The verdicts, which were in a local court and are likely to be appealed, came as the case crawled through India's notoriously slow and ineffective judicial system.

India's Central Bureau of Investigation had originally accused 12 defendants: eight senior Indian company officials; Warren Anderson, the head of Union Carbide Corp. at the time of the gas leak; the company itself and two subsidiary companies.

Seven of the eight Indian company officials were convicted Monday. The other one has since died. Anderson and Union Carbide have never appeared in court proceedings.

 Union Carbide was bought by Dow Chemical Co. in 2001. Dow says the legal case was resolved in 1989 when Union Carbide settled with the Indian government for $470 million, and that all responsibility for the factory now rests with the government of the state of Madhya Pradesh, which now owns the site.

Last July, the same court in Bhopal had issued a warrant for Anderson's arrest and also ordered the Indian government to press Washington for the American's extradition. The judge did not explain why Anderson or the American chemical company were not tried in absentia.

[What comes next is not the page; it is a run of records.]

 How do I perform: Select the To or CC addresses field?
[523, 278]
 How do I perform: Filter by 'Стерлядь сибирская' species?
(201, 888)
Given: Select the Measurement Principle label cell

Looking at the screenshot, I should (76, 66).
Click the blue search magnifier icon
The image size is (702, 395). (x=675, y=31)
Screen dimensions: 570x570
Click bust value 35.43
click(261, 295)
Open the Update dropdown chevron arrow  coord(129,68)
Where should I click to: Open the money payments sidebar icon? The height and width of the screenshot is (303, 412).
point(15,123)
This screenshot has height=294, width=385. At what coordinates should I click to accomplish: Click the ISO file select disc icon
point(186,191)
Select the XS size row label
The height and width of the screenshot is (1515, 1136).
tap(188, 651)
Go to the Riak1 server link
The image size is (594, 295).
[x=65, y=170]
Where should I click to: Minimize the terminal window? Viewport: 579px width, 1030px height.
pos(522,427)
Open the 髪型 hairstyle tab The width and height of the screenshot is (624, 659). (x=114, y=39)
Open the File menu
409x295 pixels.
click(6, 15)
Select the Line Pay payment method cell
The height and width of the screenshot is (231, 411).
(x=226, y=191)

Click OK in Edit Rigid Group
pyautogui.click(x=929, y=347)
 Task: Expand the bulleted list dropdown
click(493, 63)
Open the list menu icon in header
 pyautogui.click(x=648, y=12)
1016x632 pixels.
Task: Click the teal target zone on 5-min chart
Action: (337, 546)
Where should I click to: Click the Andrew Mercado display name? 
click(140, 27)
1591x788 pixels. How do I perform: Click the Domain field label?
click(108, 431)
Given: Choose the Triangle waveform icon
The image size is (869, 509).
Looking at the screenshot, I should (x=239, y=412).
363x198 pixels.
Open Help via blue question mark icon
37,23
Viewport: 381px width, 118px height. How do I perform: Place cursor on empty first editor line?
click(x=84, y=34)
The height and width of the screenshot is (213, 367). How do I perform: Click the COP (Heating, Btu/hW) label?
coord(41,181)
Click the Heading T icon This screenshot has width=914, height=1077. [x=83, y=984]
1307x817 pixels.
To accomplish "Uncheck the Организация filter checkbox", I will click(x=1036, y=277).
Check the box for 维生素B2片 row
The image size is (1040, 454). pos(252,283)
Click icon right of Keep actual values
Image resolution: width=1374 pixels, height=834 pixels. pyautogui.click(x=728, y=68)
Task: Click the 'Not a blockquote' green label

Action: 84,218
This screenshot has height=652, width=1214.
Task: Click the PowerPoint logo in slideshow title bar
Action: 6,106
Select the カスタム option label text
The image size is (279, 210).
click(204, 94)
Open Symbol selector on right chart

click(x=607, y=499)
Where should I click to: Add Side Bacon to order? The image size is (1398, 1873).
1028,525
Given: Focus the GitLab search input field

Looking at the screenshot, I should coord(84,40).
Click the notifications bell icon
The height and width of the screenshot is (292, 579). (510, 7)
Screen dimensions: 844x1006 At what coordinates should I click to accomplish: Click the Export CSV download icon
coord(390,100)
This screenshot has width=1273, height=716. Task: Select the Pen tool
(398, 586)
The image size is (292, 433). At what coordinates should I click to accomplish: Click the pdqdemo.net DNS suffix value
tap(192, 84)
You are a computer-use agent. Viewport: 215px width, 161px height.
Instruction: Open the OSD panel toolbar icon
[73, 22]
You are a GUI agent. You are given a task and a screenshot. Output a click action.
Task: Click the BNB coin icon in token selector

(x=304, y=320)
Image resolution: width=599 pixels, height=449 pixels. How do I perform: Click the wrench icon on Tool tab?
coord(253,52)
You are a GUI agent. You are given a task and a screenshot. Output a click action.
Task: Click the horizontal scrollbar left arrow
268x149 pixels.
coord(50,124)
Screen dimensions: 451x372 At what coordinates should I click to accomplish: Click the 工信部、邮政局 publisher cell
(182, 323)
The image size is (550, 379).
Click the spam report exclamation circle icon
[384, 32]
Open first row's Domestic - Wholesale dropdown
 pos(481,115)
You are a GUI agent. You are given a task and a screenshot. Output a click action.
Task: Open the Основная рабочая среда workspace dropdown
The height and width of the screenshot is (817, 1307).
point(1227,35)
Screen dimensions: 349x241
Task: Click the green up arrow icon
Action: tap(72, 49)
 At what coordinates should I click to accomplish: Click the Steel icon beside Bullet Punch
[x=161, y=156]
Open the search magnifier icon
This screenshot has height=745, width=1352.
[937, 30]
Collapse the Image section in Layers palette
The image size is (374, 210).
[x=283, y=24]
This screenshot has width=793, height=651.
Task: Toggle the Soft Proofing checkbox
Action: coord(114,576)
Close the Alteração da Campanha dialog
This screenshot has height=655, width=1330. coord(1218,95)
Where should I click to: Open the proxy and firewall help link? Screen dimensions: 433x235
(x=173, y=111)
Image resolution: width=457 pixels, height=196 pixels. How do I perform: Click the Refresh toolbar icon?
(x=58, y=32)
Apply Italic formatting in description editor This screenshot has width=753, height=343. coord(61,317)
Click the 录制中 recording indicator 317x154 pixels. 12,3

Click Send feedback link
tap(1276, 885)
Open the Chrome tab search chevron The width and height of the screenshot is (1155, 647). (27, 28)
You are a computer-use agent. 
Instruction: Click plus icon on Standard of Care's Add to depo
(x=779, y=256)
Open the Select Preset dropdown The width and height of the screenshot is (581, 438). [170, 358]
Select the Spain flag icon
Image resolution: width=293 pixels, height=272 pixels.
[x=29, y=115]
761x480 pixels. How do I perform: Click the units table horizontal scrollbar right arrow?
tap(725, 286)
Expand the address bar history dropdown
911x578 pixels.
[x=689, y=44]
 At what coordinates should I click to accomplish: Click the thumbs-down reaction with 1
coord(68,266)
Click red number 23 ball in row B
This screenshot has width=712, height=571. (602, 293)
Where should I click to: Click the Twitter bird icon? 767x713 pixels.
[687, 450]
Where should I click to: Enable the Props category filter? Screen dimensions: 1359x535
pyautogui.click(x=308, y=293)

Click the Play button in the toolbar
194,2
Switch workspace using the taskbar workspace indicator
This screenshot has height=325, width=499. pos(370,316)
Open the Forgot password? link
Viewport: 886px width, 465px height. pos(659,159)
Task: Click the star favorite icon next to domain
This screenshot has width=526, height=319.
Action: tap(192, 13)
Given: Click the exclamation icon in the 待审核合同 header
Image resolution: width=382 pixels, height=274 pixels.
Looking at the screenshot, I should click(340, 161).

 Anderson was briefly detained immediately after the disaster, but he quickly left the country and now lives in New York. It was not immediately clear if the Indian government had begun to process the Bhopal court's request. Extradition proceedings are usually mired in a complex tangle of legal paperwork and can take years to process.

Investigators say the accident occurred when water entered a sealed tank containing the highly reactive gas, causing pressure in the tank to rise too high.

Union Carbide Corp., an American chemical company, said the accident was an act of sabotage by a disgruntled employee who was never identified. It has denied the disaster was the result of lax safety standards or faulty plant design, as claimed by some activists.

The Central Bureau of Investigation said the plant had not been following proper safety procedures.